Directed by Alex Proyas, Gods of Egypt reimagines Egyptian mythology with European accents, zany set pieces, and even zanier characters. Though the true mythology is far from present from this script (it's more of a repurposing of Greek lore than anything else), Egypt excels the most when it explores the relationships between 10-foot tall gods and their lesser mortals.
One of these gods, played by Game of Thrones' Nicolaj Coster-Waldau, plays like Simba from The Lion King (all the more fitting considering his Lannister heritage), as he must regain the throne of Egypt from his dangerous uncle, Set (played unironically by Gerard Butler, Scottish accent and all).
If you can get past the movie's aversion to location immersion — the whitewashing of the cast has been chatted about in length already — you'll find an entertaining action fantasy akin to similar epics of the 80s, making Egypt feel like a throwback for more reasons than its shoddy special effects.
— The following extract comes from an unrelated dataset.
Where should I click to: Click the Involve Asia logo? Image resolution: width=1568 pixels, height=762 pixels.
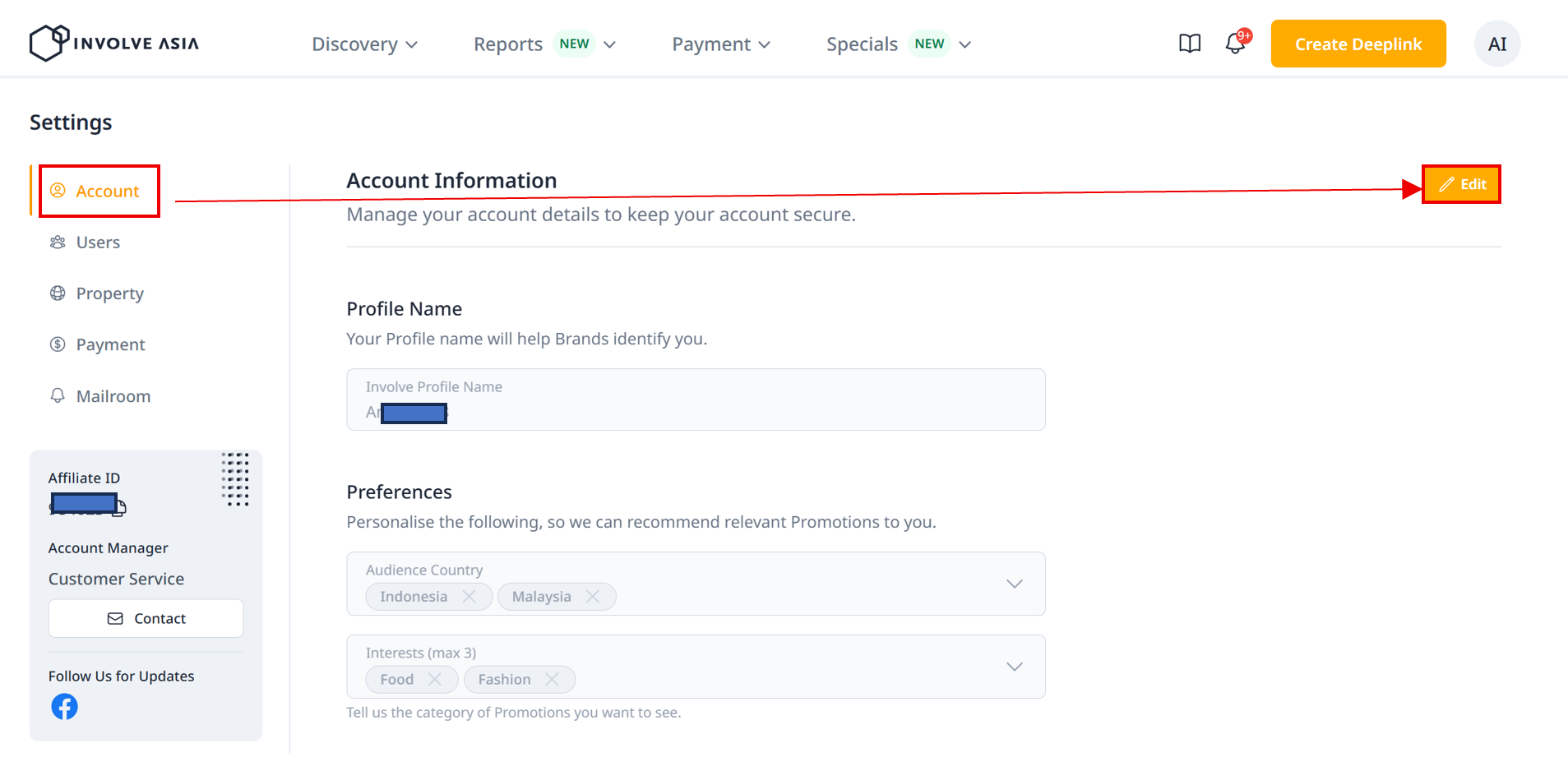[x=114, y=44]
Though it's not much to look at, it can be easy to embrace the clumsy nature of Egypt after watching Geoffrey Rush play Ra, the God of light, who pounds his chest to increase in size and then fire energy blasts at the planet eater of Rise of the Silver Surfer. All while hovering a flat disc of a Earth, whose edges are defined by the Nile. If only this appreciation of Egypt stretched to Proyas' direction on every differing accent found throughout this silly movie.
Butler plays his villain mostly restrained, appearing more sympathetic than someone to be truly feared. Coster-Waldau tries hard to have a physical presence, but his delivery strays little from his TV persona. And the odd mixture of 90s Disney plot themes don't help Egypt from getting the ire of most moviegoers, who will wonder if this movie was made by the Mouse House.
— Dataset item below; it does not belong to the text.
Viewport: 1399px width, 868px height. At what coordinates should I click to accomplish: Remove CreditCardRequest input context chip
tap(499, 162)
Chadwick Boseman plays the underutilized Thoth, god of wisdom. Thankfully, his odd, off-putting performance will remind us that he is in fact a superb actor elsewhere. If Redmayne can weather his performance in last February's Jupiter Ascending, then perhaps we can expect Oscar attention for Boseman as well next year.
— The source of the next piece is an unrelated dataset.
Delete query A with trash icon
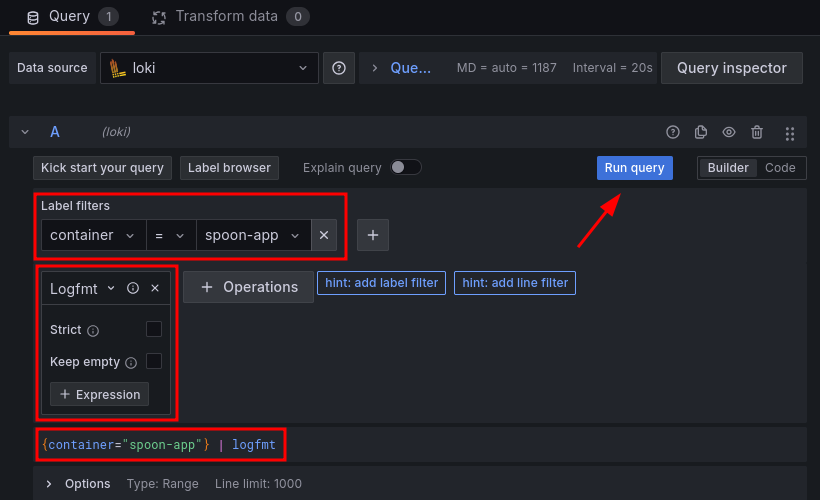This screenshot has height=500, width=820. [757, 132]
After $140 million of production Gods of Egypt inexplicably feels like a video game movie ripped out of the early 2000s, with mechanical suits and yet another Hero's Journey. But its charm comes from how well all of these bad elements mesh with the genuinely interesting set pieces. And there's a lot to choose from in this movie. It's easy to be entertained, after all, by a panoramic waterfall battle followed by a chase scene through an abandoned garden. It's moments like these when Egypt rises above its own mediocrity.